Procédure devant la cour :
Par une requête enregistrée le 30 mars 2017, MmeD..., représentée par Me B..., demande à la cour :
1°) d'annuler l'ordonnance du 30 janvier 2017 du président du tribunal administratif de Grenoble ;
2°) d'annuler l'arrêté du 25 août 2016 par lequel le président du conseil départemental de la Savoie a mis fin à sa prise en charge provisoire au titre de l'aide sociale à l'enfance, décidée par arrêté du 22 août 2016 ;
3°) d'enjoindre au président du conseil départemental de la Savoie de réexaminer sa situation dans le délai d'un mois à compter de l'arrêt à intervenir ;
4°) de condamner le département de la Savoie à lui verser la somme de 5 000 euros à titre de dommages et intérêts ;
5°) de mettre la somme de 2 000 euros à la charge du département de la Savoie en application de l'article L. 761-1 du code de justice administrative.
Elle soutient que :
- le tribunal a commis une erreur de droit en estimant son recours irrecevable dès lors que l'article L. 222-1 du code de l'action sociale et des familles prévoit que les prestations d'aide sociale à l'enfance sont accordées par décision du président du conseil départemental sans préjudice des pouvoirs reconnus à l'autorité judiciaire ; l'existence d'une autre voie de recours devant le juge pour enfants ne rend pas irrecevable le recours pour excès de pouvoir contre l'arrêté ;
Par un mémoire, enregistré le 19 septembre 2017, le département de la Savoie, représenté par MeA..., conclut au rejet de la requête.
Il soutient que :
- le recours est irrecevable dès lors qu'en cas de contestation relative à l'admission d'un mineur à l'aide sociale à l'enfance, le contentieux relève du seul juge judiciaire ; le Conseil d'Etat a déjà considéré que l'existence de cette voie de recours par laquelle un mineur peut obtenir du juge qu'il ordonne son admission à l'aide sociale à l'enfance rend irrecevable le recours pour excès de pouvoir porté devant le juge administratif ; cela est d'autant moins contestable que le juge judiciaire a retenu sa compétence pour connaître de la demande d'admission à l'aide sociale à l'enfance présentée par l'intéressée ;
- à défaut, un non-lieu à statuer devra être prononcé dès lors que la décision a été rapportée puisque le conseil départemental a effectivement pris en charge l'intéressée à la suite du jugement du tribunal des enfants du 8 février 2017 ;
- les investigations réalisées par les services du département et la police aux frontières ont clairement établi que Mme D...n'était pas mineure au moment des faits ; la cour d'appel de Chambéry a jugé qu'il n'y avait pas lieu à mesure d'assistance éducative compte tenu de sa majorité.
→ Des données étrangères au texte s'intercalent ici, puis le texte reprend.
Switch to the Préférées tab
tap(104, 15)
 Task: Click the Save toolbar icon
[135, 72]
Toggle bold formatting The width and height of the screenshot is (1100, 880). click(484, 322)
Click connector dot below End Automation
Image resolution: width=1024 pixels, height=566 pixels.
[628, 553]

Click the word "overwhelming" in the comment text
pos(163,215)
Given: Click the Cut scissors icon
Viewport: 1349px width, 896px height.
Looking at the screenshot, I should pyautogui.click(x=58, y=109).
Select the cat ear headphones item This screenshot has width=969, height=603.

- la demande de dommages et intérêts est irrecevable faute de liaison préalable du contentieux et il n'a commis aucune faute en mettant fin à la prise en charge provisoire d'une personne majeure.
Mme D...a été admise au bénéfice de l'aide juridictionnelle totale par une décision du 16 mai 2016.
Vu les autres pièces du dossier ;
Vu :
- le code de l'action sociale et des familles ;
- le code civil ;
- le code de justice administrative.
Les parties ont été régulièrement averties du jour de l'audience.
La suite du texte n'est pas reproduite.